[Begin Text section]
Speaker
Description
In present talk we deal with the class $\mathcal{C}=\mathcal{C}_1\cup \mathcal{C}_2$ where $\mathcal{C}_1$ (respectively, $\mathcal{C}_2$) is formed by all separable Uniform algebras (respectively, separable commutative C$^*$-algebras) with no compact elements. For a given algebra $A$ in $\mathcal{C}_1$ (respectively, $A$ in $\mathcal{C}_2$) we show that $A$ is isometrically isomorphic as algebra (respectively, as C$^*$-algebra) to a subalgebra $M$ of $\ell_{\infty}$ with $M\subset (\ell_{\infty}\setminus c_0)\cup\{0\}.$ Under the additional assumption that $A$ is non-unital we verify that there exists a copy of $M(A)$ (the multipliers algebra of $A$ which is non-separable) inside $(\ell_{\infty}\setminus c_0)\cup\{0\}$.
For an infinitely generated abelian C$^*$-algebra $B,$ we study the least cardinality possible of a system of generators ($gen_{C^*}(B)$). In fact we deduce that $gen_{C^*}(B)$ coincides with the smallest cardinal number $n$ such that an embedding of $\Delta(B)$ (= the spectrum of $B$) in $\mathbb{R}^n$ exists - The finitely generated version of this result was proved by Nagisa.
[End Text section]
Exercise goal:
Carry on the talk description about separable uniform algebras and commutative C$^*$-algebras, picking up after its final sentence.
[Begin Supplied information]
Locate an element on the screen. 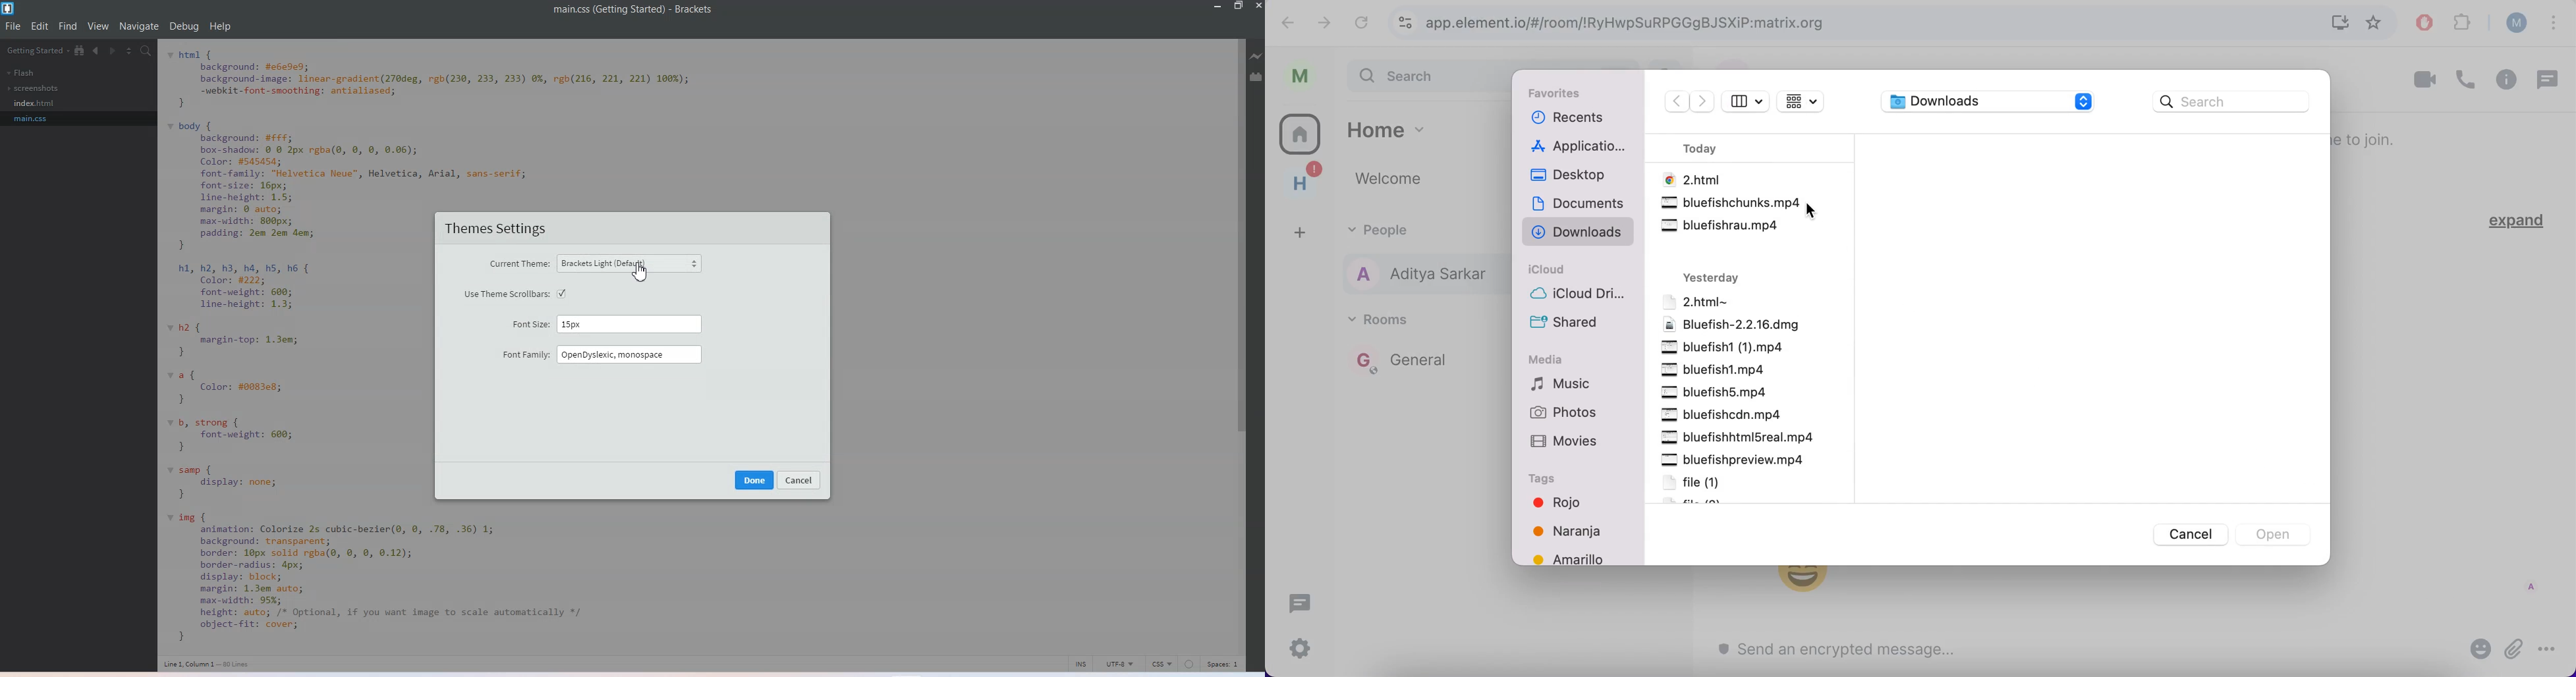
[End Supplied information]
Answer to this problem:
In addition, we introduce new concepts of algebrability in terms of $gen_{C^*}(B)$ ($(C^*)$-genalgebrability) and its natural variations.
From our methods we infer that there is $^*$-isomorphic copy of $\ell_{\infty}$ in $(\ell_{\infty}\setminus c_0)\cup\{0\}$. In particular, $(\ell_{\infty}\setminus c_0)\cup\{0\}$ contains a copy of every separable Banach space.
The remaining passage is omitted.